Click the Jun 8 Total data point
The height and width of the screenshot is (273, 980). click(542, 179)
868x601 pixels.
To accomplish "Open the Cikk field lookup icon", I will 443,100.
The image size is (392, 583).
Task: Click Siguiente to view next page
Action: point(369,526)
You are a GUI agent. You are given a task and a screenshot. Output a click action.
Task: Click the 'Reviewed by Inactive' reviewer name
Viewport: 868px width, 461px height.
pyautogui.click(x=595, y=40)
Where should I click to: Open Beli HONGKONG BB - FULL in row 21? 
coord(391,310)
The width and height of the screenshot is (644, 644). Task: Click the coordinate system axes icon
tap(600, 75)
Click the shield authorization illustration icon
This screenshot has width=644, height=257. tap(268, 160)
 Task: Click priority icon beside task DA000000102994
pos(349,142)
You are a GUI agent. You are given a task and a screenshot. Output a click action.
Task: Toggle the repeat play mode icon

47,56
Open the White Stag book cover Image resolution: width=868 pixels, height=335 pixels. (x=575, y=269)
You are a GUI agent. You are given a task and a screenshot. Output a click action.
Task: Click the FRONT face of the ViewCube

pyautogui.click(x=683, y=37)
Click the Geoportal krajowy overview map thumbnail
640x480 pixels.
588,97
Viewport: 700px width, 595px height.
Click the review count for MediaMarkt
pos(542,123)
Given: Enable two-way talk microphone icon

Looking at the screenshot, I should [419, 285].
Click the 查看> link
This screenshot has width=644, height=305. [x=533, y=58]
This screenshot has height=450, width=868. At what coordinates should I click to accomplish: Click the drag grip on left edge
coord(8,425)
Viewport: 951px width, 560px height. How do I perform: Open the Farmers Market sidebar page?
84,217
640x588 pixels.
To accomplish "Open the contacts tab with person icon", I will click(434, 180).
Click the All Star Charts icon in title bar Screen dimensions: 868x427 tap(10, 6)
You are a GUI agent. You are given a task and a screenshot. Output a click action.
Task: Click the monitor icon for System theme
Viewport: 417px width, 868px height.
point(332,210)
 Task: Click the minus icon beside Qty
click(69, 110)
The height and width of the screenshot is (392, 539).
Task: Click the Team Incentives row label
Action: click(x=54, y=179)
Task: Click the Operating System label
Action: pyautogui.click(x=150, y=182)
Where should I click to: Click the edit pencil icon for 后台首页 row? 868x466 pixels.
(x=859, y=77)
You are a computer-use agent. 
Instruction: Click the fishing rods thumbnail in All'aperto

········

#### [What to do]
The full set of records must be transcribed character for character.

#### [Result of this exercise]
Click the Jun 8 Total data point
The height and width of the screenshot is (273, 980). click(542, 179)
868x601 pixels.
To accomplish "Open the Cikk field lookup icon", I will 443,100.
The image size is (392, 583).
Task: Click Siguiente to view next page
Action: point(369,526)
You are a GUI agent. You are given a task and a screenshot. Output a click action.
Task: Click the 'Reviewed by Inactive' reviewer name
Viewport: 868px width, 461px height.
pyautogui.click(x=595, y=40)
Where should I click to: Open Beli HONGKONG BB - FULL in row 21? 
coord(391,310)
The width and height of the screenshot is (644, 644). Task: Click the coordinate system axes icon
tap(600, 75)
Click the shield authorization illustration icon
This screenshot has width=644, height=257. tap(268, 160)
 Task: Click priority icon beside task DA000000102994
pos(349,142)
You are a GUI agent. You are given a task and a screenshot. Output a click action.
Task: Toggle the repeat play mode icon

47,56
Open the White Stag book cover Image resolution: width=868 pixels, height=335 pixels. (x=575, y=269)
You are a GUI agent. You are given a task and a screenshot. Output a click action.
Task: Click the FRONT face of the ViewCube

pyautogui.click(x=683, y=37)
Click the Geoportal krajowy overview map thumbnail
640x480 pixels.
588,97
Viewport: 700px width, 595px height.
Click the review count for MediaMarkt
pos(542,123)
Given: Enable two-way talk microphone icon

Looking at the screenshot, I should [419, 285].
Click the 查看> link
This screenshot has width=644, height=305. [x=533, y=58]
This screenshot has height=450, width=868. At what coordinates should I click to accomplish: Click the drag grip on left edge
coord(8,425)
Viewport: 951px width, 560px height. How do I perform: Open the Farmers Market sidebar page?
84,217
640x588 pixels.
To accomplish "Open the contacts tab with person icon", I will click(434, 180).
Click the All Star Charts icon in title bar Screen dimensions: 868x427 tap(10, 6)
You are a GUI agent. You are given a task and a screenshot. Output a click action.
Task: Click the monitor icon for System theme
Viewport: 417px width, 868px height.
point(332,210)
 Task: Click the minus icon beside Qty
click(69, 110)
The height and width of the screenshot is (392, 539).
Task: Click the Team Incentives row label
Action: click(x=54, y=179)
Task: Click the Operating System label
Action: pyautogui.click(x=150, y=182)
Where should I click to: Click the edit pencil icon for 后台首页 row? 868x466 pixels.
(x=859, y=77)
You are a computer-use agent. 
Instruction: Click the fishing rods thumbnail in All'aperto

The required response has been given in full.